Seminary Students and Staff Visit Selma to Commemorate 50th Anniversary of Civil Rights Protest
Seminary students gain new appreciation for civil rights struggles of the past and progress that continues to be made in the present.
Nine United Theological Seminary staff and students traveled with the Wesley Foundation in Cincinnati, Inc. and others from the Greater Cincinnati area to participate in the commemoration of the 50th anniversary of the march across the Edmund Pettus Bridge in Selma, Alabama. The events of March 7, 1965, became known as “Bloody Sunday,” due to the violent response of local police and state troopers to the peaceful protest for voting rights.

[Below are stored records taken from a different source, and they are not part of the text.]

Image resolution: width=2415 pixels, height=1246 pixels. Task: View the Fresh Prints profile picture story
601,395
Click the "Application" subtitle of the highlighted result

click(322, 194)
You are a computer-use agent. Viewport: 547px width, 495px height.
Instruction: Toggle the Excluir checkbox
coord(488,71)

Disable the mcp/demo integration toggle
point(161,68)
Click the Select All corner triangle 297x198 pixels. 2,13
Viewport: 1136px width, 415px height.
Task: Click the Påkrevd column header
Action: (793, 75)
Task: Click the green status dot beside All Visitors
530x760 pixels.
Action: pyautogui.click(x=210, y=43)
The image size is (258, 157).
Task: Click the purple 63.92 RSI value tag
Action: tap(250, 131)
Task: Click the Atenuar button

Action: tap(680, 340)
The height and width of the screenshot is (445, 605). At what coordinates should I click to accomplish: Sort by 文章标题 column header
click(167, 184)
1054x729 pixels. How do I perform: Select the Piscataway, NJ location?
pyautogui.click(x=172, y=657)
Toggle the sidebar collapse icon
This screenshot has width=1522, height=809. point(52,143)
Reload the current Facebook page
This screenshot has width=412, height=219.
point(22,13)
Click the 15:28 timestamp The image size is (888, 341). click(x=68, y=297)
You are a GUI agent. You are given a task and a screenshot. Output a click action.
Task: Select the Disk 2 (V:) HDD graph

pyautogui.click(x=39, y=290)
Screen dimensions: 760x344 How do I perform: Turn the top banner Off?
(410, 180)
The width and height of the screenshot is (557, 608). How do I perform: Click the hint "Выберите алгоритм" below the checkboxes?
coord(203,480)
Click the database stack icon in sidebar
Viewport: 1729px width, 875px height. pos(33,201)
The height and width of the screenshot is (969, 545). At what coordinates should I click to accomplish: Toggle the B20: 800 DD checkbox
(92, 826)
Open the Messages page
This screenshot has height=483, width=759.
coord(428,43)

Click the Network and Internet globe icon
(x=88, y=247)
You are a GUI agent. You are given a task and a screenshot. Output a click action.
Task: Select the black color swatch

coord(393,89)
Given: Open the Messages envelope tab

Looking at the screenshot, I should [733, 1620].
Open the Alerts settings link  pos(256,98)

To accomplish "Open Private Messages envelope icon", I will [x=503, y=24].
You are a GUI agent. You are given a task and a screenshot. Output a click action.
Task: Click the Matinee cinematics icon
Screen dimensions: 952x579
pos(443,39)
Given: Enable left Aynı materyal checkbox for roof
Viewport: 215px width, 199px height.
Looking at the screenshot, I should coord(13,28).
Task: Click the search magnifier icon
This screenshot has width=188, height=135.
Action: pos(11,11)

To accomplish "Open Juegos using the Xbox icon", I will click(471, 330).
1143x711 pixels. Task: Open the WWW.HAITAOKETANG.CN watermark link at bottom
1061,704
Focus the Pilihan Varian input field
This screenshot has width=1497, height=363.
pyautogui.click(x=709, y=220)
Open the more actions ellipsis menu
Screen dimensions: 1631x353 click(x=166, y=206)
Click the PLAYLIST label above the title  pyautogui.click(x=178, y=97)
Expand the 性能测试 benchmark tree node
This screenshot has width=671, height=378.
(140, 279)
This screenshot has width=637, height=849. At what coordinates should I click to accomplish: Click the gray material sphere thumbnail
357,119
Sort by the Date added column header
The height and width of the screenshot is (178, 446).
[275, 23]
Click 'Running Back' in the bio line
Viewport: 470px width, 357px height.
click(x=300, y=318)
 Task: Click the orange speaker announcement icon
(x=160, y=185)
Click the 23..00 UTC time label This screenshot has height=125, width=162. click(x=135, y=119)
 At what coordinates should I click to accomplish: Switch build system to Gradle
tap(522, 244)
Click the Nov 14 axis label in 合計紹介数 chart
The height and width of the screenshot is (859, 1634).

Before arriving in Selma, Alabama, the group of approximately 80 people stopped in Birmingham, Alabama, to visit other sites of historical significance in the Civil Rights Movement of the 1950s and 1960s. Bridget Weatherspoon, Recruiter and Assistant to Doctoral Studies at United, said that it seemed many students did not have a complete understanding of the history of the Civil Rights Movement. That changed as they saw firsthand the locations where important and sobering events had taken place.
The mood among the group became increasingly somber as they moved from Bethel Baptist Church, which served as headquarters for the Alabama Christian Movement for Human Rights from 1956 to 1961, to the Sixteenth Street Baptist Church, where four girls were killed in a 1963 bombing, and finally to the Civil Rights Institute. The group ended their time in Birmingham with a special viewing of the movie “Selma.”
When they reached the Edmund Pettus Bridge in Selma, the group had a greater appreciation for the significance of the march—both in 1965 and 2015.
“I think the march was a life-altering experience for everyone that was a part of our group,” said Weatherspoon.
Several members of the group expressed a renewed calling to pursue social justice in the present day.
“We need to be intentional in making the community aware that it’s not going to take just one race, it’s going to take all races coming together to make a difference,” said Weatherspoon.